Provided entries: Begin

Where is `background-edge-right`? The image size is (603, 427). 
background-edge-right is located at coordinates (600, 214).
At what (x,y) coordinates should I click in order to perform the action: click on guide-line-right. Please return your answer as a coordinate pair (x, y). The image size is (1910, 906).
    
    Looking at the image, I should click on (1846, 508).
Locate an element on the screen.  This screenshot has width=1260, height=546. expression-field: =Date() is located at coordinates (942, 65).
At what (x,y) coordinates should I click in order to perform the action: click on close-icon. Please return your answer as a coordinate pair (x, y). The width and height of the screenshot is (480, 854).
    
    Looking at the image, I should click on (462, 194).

Provided entries: End
Provided entries: Begin

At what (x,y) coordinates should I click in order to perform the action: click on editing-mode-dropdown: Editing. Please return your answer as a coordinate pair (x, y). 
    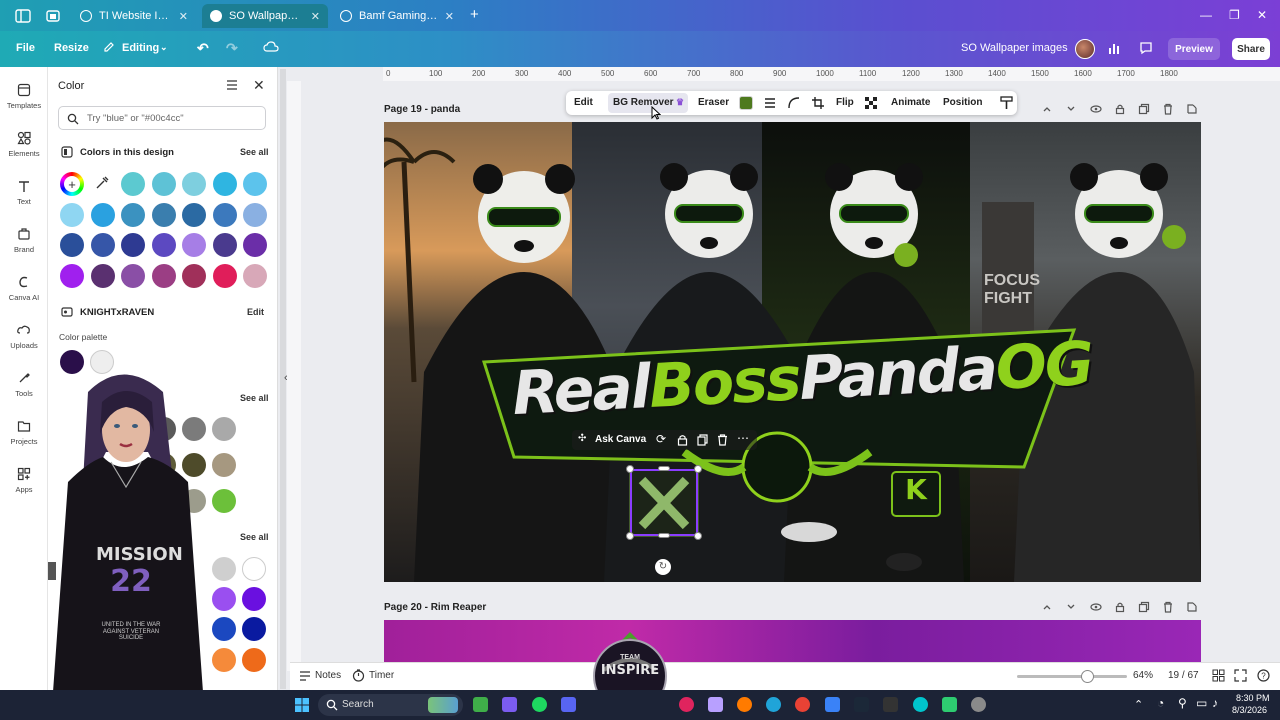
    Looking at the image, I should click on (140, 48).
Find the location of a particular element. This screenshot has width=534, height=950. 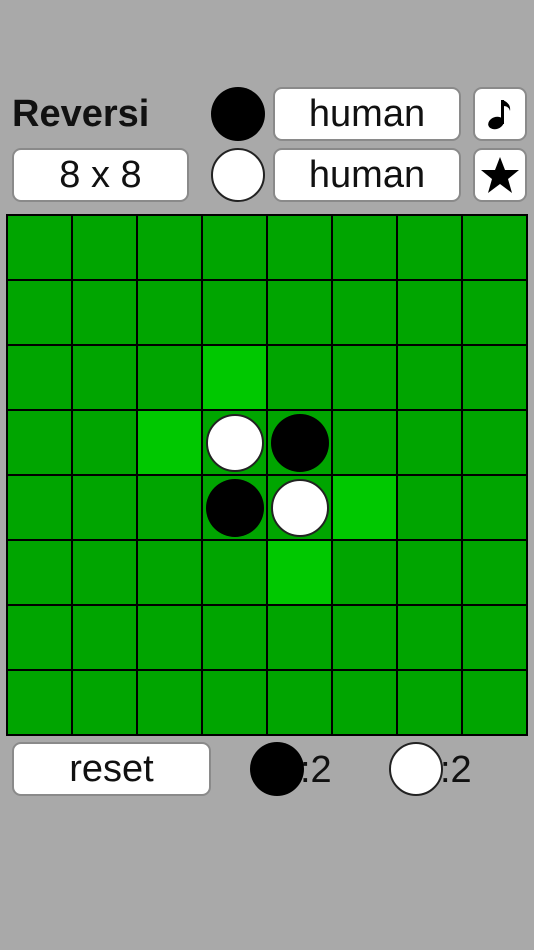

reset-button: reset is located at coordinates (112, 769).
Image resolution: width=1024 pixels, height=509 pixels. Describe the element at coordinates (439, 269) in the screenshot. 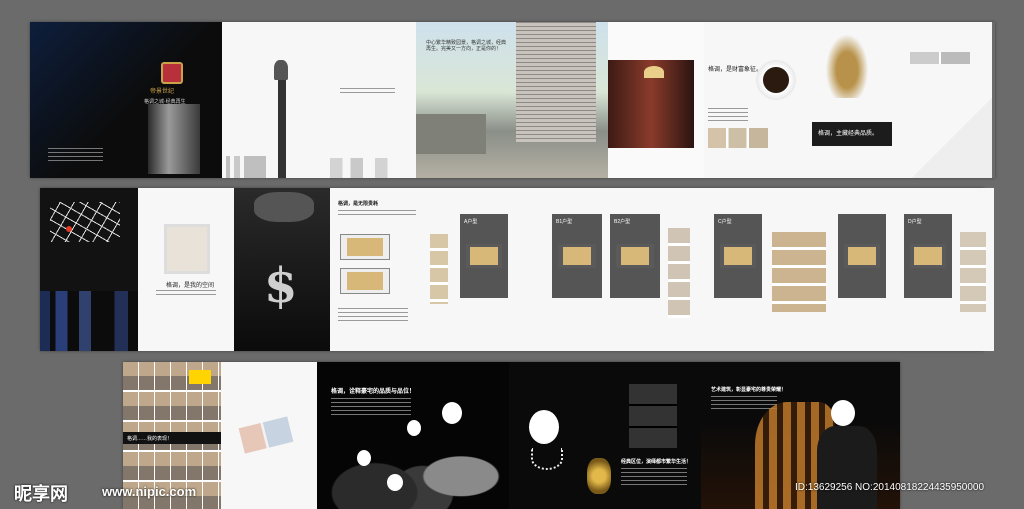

Provided entries: End
Provided entries: Begin

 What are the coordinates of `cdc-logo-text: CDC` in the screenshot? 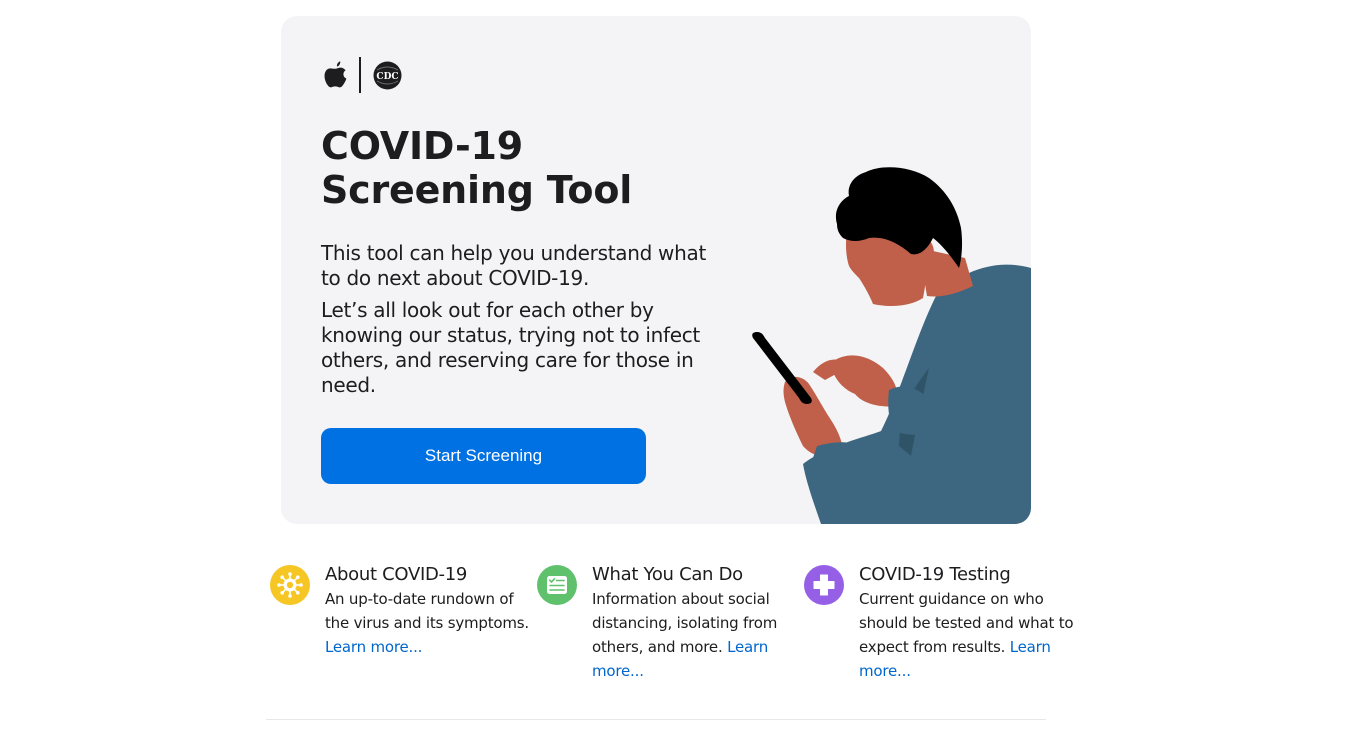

Provided entries: End

What is being asked →
Locate each line in the records that contains the string "order", treating uppercase and lowercase as different, and copy those lines out in full.

Finished task →
At what (x,y) coordinates should I click in order to perform the action: click on guide-line-right. Please return your answer as a coordinate pair (x, y). The image size is (1910, 906).
At what (x,y) coordinates should I click in order to perform the action: click on close-icon. Please return your answer as a coordinate pair (x, y). The width and height of the screenshot is (480, 854).
At what (x,y) coordinates should I click in order to perform the action: click on editing-mode-dropdown: Editing. Please return your answer as a coordinate pair (x, y). 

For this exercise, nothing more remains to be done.